The report offers some other key insights for parents—depressed or not. When teens were asked what they needed from adults, the number one answer—40% of respondents chose it—was that their parents to “reach out more to ask how [they’re] really doing and to really listen.” As one teen said: “Don’t only look at me through the keyhole. Open the door.”

Adults also need to recognize that teens are feeling lost. If this sounds trite, it is not. Thirty-six percent (36%) of teens surveyed reported little or no “purpose or meaning in life” and this absence strongly correlated with depression and anxiety.
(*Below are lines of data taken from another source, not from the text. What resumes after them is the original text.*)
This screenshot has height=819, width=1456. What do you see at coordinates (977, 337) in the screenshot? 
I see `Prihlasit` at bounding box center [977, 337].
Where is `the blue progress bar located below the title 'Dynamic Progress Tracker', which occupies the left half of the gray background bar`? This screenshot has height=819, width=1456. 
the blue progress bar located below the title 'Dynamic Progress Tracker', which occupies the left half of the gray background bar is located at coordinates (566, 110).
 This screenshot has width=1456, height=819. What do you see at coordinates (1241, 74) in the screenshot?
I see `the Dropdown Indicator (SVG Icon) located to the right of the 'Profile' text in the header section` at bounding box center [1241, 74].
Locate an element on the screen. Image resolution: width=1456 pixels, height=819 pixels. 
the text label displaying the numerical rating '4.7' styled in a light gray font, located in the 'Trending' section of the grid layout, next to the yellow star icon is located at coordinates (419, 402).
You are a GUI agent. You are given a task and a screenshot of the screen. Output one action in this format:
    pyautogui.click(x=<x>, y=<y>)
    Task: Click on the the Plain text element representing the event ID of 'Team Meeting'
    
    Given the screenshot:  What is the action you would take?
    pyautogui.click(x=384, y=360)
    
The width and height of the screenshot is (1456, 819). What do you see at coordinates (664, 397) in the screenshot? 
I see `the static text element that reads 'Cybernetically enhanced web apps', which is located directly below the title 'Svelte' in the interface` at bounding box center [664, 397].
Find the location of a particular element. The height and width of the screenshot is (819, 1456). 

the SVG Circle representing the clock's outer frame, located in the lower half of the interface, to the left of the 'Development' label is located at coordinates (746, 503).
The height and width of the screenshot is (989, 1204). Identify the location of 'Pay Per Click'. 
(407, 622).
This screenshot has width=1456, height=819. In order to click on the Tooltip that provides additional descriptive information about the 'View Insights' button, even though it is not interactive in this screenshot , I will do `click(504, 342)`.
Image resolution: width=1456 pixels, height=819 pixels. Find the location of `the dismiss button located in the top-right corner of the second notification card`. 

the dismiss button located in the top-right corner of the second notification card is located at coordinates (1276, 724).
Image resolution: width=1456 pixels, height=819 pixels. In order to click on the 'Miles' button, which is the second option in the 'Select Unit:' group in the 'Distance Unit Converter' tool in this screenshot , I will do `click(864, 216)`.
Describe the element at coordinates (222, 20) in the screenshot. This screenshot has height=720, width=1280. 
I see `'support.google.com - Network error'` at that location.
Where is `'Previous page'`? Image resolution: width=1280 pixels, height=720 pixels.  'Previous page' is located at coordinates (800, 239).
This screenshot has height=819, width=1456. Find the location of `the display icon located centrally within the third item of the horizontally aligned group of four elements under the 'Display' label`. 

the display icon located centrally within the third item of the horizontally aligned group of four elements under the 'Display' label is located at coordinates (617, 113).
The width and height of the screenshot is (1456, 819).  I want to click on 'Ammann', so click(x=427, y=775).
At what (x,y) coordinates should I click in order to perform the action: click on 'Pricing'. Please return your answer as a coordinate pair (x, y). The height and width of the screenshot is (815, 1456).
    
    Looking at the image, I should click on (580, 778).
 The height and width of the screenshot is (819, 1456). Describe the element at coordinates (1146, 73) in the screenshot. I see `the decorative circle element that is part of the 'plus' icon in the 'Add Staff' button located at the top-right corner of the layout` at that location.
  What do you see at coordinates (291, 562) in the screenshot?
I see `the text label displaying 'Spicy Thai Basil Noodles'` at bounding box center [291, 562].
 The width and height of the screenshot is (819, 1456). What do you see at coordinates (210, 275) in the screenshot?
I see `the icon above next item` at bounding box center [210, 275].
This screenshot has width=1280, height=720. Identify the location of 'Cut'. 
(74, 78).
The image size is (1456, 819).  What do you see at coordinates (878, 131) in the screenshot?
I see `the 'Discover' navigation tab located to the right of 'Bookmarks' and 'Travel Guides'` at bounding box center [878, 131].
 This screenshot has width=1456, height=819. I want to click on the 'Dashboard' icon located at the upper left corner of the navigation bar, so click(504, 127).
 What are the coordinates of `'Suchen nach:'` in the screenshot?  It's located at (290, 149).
Adolescence is a period of massive brain reconstruction and identity formation. A key way that identity is formed is through meaning—finding ways to matter in the world. The tsunami of focus on “wellness” right now places too much attention on how to make ourselves happy and not enough on how helping others actually makes us happy. Study after study shows that healthy relationships and giving back make humans happier. Teens don’t see this generally in the media or modeled in public life. Beauty and perfection sell, not altruism and kindness. That leaves it to us, the caregivers, to help them find meaning.

Parents can play a huge role in this, depressed or not, Cantor says. She cites research from Anna Freud, who studied the effect of World War II on children. Why did children who stayed with their mothers—enduring years of bombing in the Blitz—fare better than those kids who were evacuated?

“Somehow in the middle of the Blitz and London being bombed a mother would say to a kid, we’re gonna make it through this. Did they know that? Did they have a crystal ball? No. But they knew that what they needed to do in that moment, was to shore up their child’s beliefs that this was solvable,” Cantor explains.

She believes this message is not being communicated enough. “Humans heal,” she explains. “Mentally and physically. They solve things. The human experience is about solving things.”